** BEGIN Entries supplied **

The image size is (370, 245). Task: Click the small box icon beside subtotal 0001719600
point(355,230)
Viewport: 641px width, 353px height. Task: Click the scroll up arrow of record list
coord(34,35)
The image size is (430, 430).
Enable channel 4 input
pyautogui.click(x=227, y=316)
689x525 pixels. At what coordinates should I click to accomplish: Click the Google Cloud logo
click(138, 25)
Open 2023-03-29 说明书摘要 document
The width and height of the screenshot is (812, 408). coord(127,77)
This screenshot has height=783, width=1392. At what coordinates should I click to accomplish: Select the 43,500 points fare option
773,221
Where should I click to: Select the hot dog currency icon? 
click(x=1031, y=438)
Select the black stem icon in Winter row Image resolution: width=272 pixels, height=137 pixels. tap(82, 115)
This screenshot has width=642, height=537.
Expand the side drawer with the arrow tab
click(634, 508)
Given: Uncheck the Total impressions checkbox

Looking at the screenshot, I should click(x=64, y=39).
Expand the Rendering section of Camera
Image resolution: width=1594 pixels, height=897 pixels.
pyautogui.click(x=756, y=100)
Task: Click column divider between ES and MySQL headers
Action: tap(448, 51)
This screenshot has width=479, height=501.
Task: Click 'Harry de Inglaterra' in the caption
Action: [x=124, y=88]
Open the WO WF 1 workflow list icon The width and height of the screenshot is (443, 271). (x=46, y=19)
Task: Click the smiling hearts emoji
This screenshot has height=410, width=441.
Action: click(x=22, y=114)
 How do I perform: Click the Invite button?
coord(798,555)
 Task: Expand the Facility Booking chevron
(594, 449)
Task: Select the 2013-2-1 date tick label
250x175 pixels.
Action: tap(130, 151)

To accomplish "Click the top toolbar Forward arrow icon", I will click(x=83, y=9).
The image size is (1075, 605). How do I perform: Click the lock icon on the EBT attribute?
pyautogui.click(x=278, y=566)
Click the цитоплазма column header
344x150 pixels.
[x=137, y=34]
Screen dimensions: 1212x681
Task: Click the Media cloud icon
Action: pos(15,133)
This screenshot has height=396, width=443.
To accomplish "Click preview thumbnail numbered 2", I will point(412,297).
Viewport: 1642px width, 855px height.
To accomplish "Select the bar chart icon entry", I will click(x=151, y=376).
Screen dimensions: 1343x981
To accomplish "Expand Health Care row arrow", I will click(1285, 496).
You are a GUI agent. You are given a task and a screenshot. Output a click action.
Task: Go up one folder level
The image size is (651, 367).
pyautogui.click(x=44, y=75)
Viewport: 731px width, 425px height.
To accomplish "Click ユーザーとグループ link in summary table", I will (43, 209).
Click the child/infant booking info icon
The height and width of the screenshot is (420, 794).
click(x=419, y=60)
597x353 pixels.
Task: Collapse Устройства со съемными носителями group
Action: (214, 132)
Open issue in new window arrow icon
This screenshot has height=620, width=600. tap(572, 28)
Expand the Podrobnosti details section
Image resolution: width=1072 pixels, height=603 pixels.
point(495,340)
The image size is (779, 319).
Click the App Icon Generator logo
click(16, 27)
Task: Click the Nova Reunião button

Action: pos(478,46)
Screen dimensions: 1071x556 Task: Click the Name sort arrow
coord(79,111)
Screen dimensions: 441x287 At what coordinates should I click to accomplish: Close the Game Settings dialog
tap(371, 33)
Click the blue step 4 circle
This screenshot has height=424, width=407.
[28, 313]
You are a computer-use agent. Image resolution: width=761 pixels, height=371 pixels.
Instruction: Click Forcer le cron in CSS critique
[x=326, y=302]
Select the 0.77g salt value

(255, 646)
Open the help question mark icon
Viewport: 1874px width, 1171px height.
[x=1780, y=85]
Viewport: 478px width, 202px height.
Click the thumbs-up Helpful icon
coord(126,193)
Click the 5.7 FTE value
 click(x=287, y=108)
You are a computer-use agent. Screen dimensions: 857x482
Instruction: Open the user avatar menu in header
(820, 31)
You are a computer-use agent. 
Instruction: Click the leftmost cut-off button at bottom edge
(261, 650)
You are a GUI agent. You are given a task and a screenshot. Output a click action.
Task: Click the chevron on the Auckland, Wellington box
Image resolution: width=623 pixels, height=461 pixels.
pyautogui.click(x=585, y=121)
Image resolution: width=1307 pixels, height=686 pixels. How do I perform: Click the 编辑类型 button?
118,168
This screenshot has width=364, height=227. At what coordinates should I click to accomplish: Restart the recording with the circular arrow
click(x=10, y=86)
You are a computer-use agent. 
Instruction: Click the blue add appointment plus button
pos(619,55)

** END Entries supplied **

**What is being asked**
Update the rows above by replacing "computer-use agent" with "GUI agent" wherever it occurs, leaving everything else unchanged.

**Final result**
The image size is (370, 245). Task: Click the small box icon beside subtotal 0001719600
point(355,230)
Viewport: 641px width, 353px height. Task: Click the scroll up arrow of record list
coord(34,35)
The image size is (430, 430).
Enable channel 4 input
pyautogui.click(x=227, y=316)
689x525 pixels. At what coordinates should I click to accomplish: Click the Google Cloud logo
click(138, 25)
Open 2023-03-29 说明书摘要 document
The width and height of the screenshot is (812, 408). coord(127,77)
This screenshot has height=783, width=1392. At what coordinates should I click to accomplish: Select the 43,500 points fare option
773,221
Where should I click to: Select the hot dog currency icon? 
click(x=1031, y=438)
Select the black stem icon in Winter row Image resolution: width=272 pixels, height=137 pixels. tap(82, 115)
This screenshot has width=642, height=537.
Expand the side drawer with the arrow tab
click(634, 508)
Given: Uncheck the Total impressions checkbox

Looking at the screenshot, I should click(x=64, y=39).
Expand the Rendering section of Camera
Image resolution: width=1594 pixels, height=897 pixels.
pyautogui.click(x=756, y=100)
Task: Click column divider between ES and MySQL headers
Action: tap(448, 51)
This screenshot has width=479, height=501.
Task: Click 'Harry de Inglaterra' in the caption
Action: [x=124, y=88]
Open the WO WF 1 workflow list icon The width and height of the screenshot is (443, 271). (x=46, y=19)
Task: Click the smiling hearts emoji
This screenshot has height=410, width=441.
Action: click(x=22, y=114)
 How do I perform: Click the Invite button?
coord(798,555)
 Task: Expand the Facility Booking chevron
(594, 449)
Task: Select the 2013-2-1 date tick label
250x175 pixels.
Action: tap(130, 151)

To accomplish "Click the top toolbar Forward arrow icon", I will click(x=83, y=9).
The image size is (1075, 605). How do I perform: Click the lock icon on the EBT attribute?
pyautogui.click(x=278, y=566)
Click the цитоплазма column header
344x150 pixels.
[x=137, y=34]
Screen dimensions: 1212x681
Task: Click the Media cloud icon
Action: pos(15,133)
This screenshot has height=396, width=443.
To accomplish "Click preview thumbnail numbered 2", I will point(412,297).
Viewport: 1642px width, 855px height.
To accomplish "Select the bar chart icon entry", I will click(x=151, y=376).
Screen dimensions: 1343x981
To accomplish "Expand Health Care row arrow", I will click(1285, 496).
You are a GUI agent. You are given a task and a screenshot. Output a click action.
Task: Go up one folder level
The image size is (651, 367).
pyautogui.click(x=44, y=75)
Viewport: 731px width, 425px height.
To accomplish "Click ユーザーとグループ link in summary table", I will (43, 209).
Click the child/infant booking info icon
The height and width of the screenshot is (420, 794).
click(x=419, y=60)
597x353 pixels.
Task: Collapse Устройства со съемными носителями group
Action: (214, 132)
Open issue in new window arrow icon
This screenshot has height=620, width=600. tap(572, 28)
Expand the Podrobnosti details section
Image resolution: width=1072 pixels, height=603 pixels.
point(495,340)
The image size is (779, 319).
Click the App Icon Generator logo
click(16, 27)
Task: Click the Nova Reunião button

Action: pos(478,46)
Screen dimensions: 1071x556 Task: Click the Name sort arrow
coord(79,111)
Screen dimensions: 441x287 At what coordinates should I click to accomplish: Close the Game Settings dialog
tap(371, 33)
Click the blue step 4 circle
This screenshot has height=424, width=407.
[28, 313]
You are a GUI agent. Image resolution: width=761 pixels, height=371 pixels.
Instruction: Click Forcer le cron in CSS critique
[x=326, y=302]
Select the 0.77g salt value

(255, 646)
Open the help question mark icon
Viewport: 1874px width, 1171px height.
[x=1780, y=85]
Viewport: 478px width, 202px height.
Click the thumbs-up Helpful icon
coord(126,193)
Click the 5.7 FTE value
 click(x=287, y=108)
You are a GUI agent. Screen dimensions: 857x482
Instruction: Open the user avatar menu in header
(820, 31)
You are a GUI agent. 
Instruction: Click the leftmost cut-off button at bottom edge
(261, 650)
You are a GUI agent. You are given a task and a screenshot. Output a click action.
Task: Click the chevron on the Auckland, Wellington box
Image resolution: width=623 pixels, height=461 pixels.
pyautogui.click(x=585, y=121)
Image resolution: width=1307 pixels, height=686 pixels. How do I perform: Click the 编辑类型 button?
118,168
This screenshot has width=364, height=227. At what coordinates should I click to accomplish: Restart the recording with the circular arrow
click(x=10, y=86)
You are a GUI agent. 
Instruction: Click the blue add appointment plus button
pos(619,55)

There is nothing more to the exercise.